Measuring Population Density

An introduction to gridded data sources used to measure human presence across the globe

Population
Population density
Urbanization
Data sources
GRUMP
GHSL
LandScan
WorldPop
Research concepts
Author
Affiliation

Grace Cooper

Senior Data Analyst, IPUMS

Published

August 30, 2024

Researchers interested in understanding population distribution in the Global South are faced with a dilemma: data identifying where communities are and how many people live in them often does not exist. National censuses commonly report populations in aggregates, at province, district, or county levels—spatial resolutions much too coarse for studies of climate change or health.

Datasets that estimate how and where many people live (population density layers) do exist, but differ in fundamental ways, and the choice of which dataset to use depends on the scale and scope of the research question. For instance, some datasets are better at identifying built-up areas, while others excel at measuring rural populations. Similarly, researchers who need to understand how many people live in peri-urban areas would not benefit from a dataset that uses a dichotomous urban/rural variable to define built-up areas.

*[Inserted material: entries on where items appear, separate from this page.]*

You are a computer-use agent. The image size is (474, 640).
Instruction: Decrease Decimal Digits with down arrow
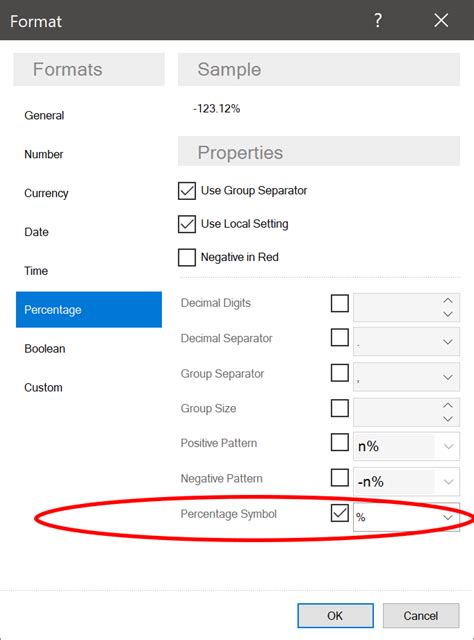(x=448, y=314)
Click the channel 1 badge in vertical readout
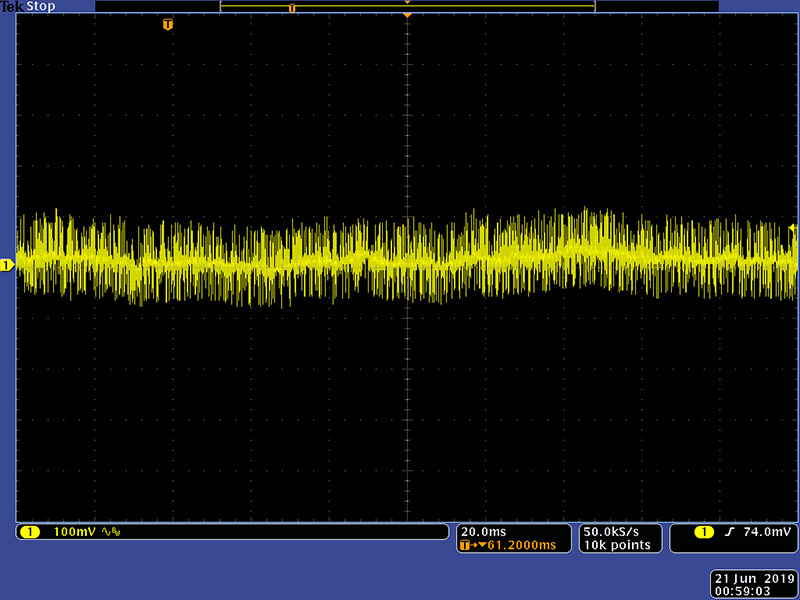This screenshot has height=600, width=800. tap(29, 532)
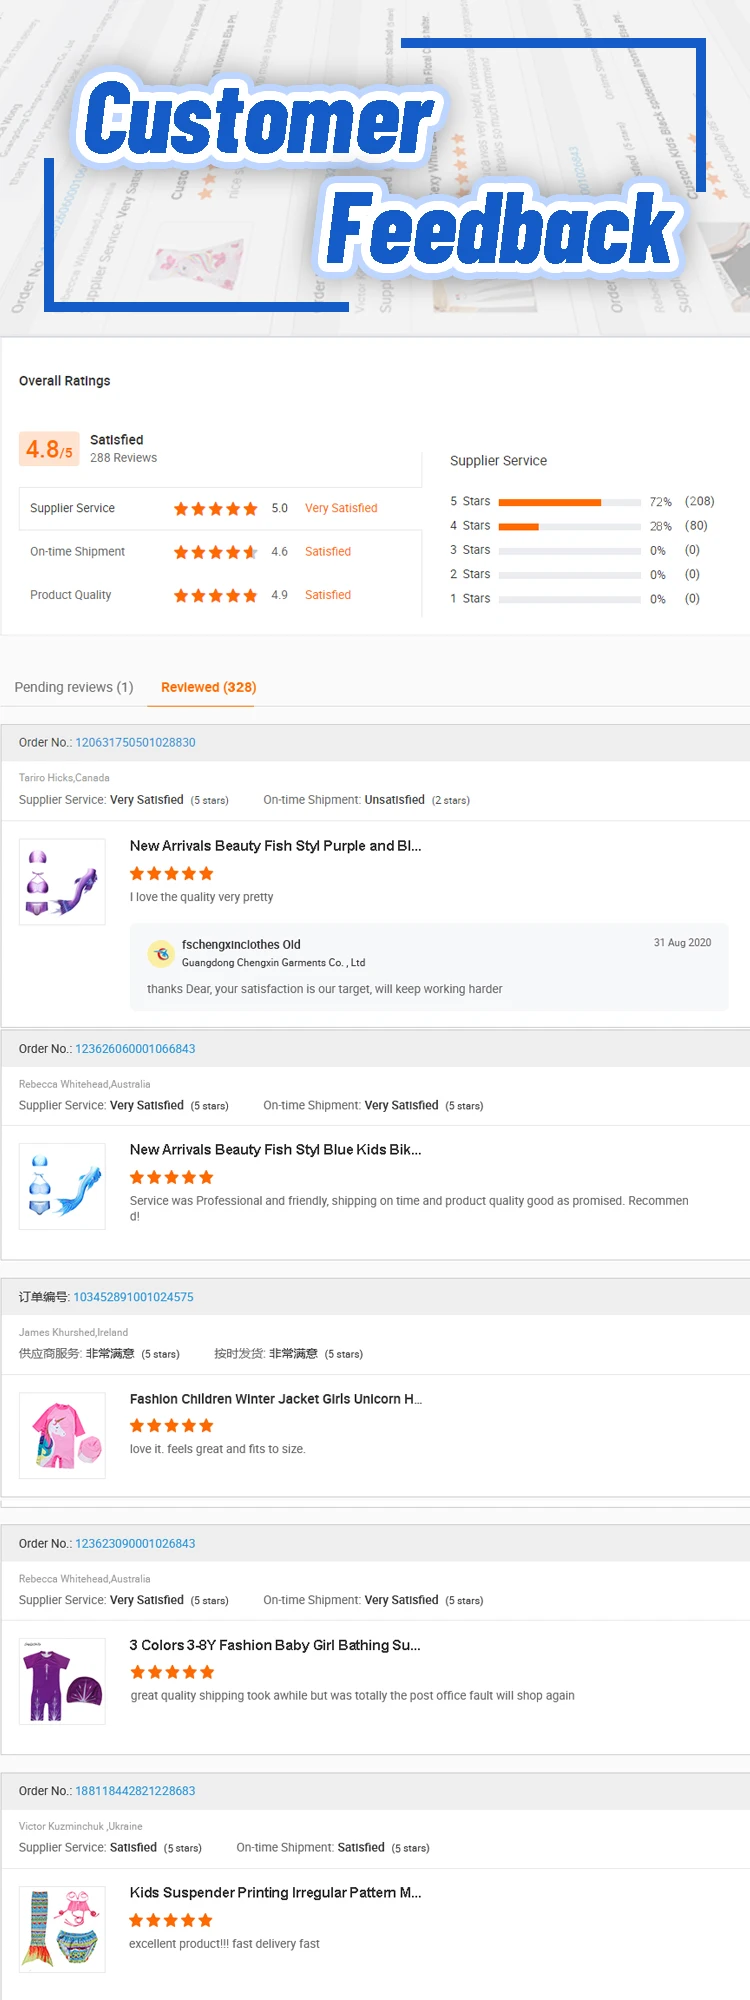Image resolution: width=750 pixels, height=2000 pixels.
Task: Select the 5 Stars rating bar
Action: point(569,502)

Furthermore, researchers studying change in population over time should be aware of comparability issues since some data providers update their methods regularly, making their datasets less comparable from year to year. Still, gridded population data are often the most effective tool for researchers to understand large-scale population distribution and explore human-environment relationships. Given the nuance of these datasets, how can we effectively include population density in our analyses?

As a start, this post will introduce several of the most widely-used population datasets:

Below, discuss each source’s history, input data layers, and methods used in its development. This can serve as a starting point for researchers to explore each dataset in more depth to determine which may be most appropriate for their specific research area.

Background

As fields of study related to climate, health, and population grew in the 1970s and 80s, researchers began to recognize that a deeper understanding of population distribution was needed. Censuses are costly and populations are dynamic; it became apparent that datasets estimating where people live needed to be combined with census data.

The need to fill the gap in population data availability led to the development of the first global gridded population dataset in the 1990s (see Figure 1): the Gridded Population of the World (GPW).13 By combining population counts from censuses at second-administrative levels (i.e. counties and districts) with spatially-explicit administrative boundary data, researchers created a raster dataset that depicts population counts at 5-minute grid resolution (roughly 10km at the equator) on a continuous surface of the earth.4 This data enabled researchers studying climate (data that are commonly reported as a gridded surface) to incorporate population into their analyses without aggregating climate data to subnational administrative units.

Figure 1: Data publication timeline

Since then, advancements in the technology used to collect remote sensing data, such as topography and land cover, have improved identification of urban areas.5 Increased computing power, improved spatial accuracy, and use of additional datasets such as night-time light satellite imagery, land cover, and digital elevation models (called ancillary data) have enabled researchers to advance the methods used to redistribute census population counts to grid cells at high resolution and accuracy.6 As a result, several gridded population datasets have been developed using different methods and input data, leading to datasets with varying spatial and population accuracy depending on the context. Below, we’ll highlight some of the similarities and differences between the prominent gridded population datasets that have been developed and identify appropriate use-case scenarios.

Common population density data sources

A comparison of the spatial resolution, temporal availability, data/methods used, and best use cases for each of the four datasets we’re highlighting in this post are summarized in Table 1 below, while Figure 1 (above) outlines the dates of first publication for each dataset. Without a proper understanding of how these data products are developed and their ideal use-cases, the research community is more likely to choose the wrong dataset for their project.7 In the subsequent sections, we introduce each dataset in additional detail.

Global Rural-Urban Mapping Project (GRUMP)

GRUMP is a series of global gridded population counts and densities created by Columbia University’s Centre for International Earth Science Information Network (CIESIN) in 2004, available for years 1990, 1995, and 2000.8 Using lightly-modeled dasymetric methods based on GPW population and NOAA night-time lights, it indicates the locations of urban settlements and delineates the spatial extents of urban areas at 30 arc-second (roughly 1 kilometer at the equator) resolution.6 In fact, it was the first global gridded population dataset to define urban areas and was widely used for two reasons:

  • its urban footprint is based on stable-city lights which is an inclusive measure of urban areas
  • the dichotomous definition of the urban footprint (urban or rural) is simple for researchers to use9

GRUMP’s popularity waned upon the creation of higher-resolution datasets that became available for more recent years, including the Global Human Settlement Layer (GHSL) created by the European Commission Joint Research Centre (JRC) in 2010.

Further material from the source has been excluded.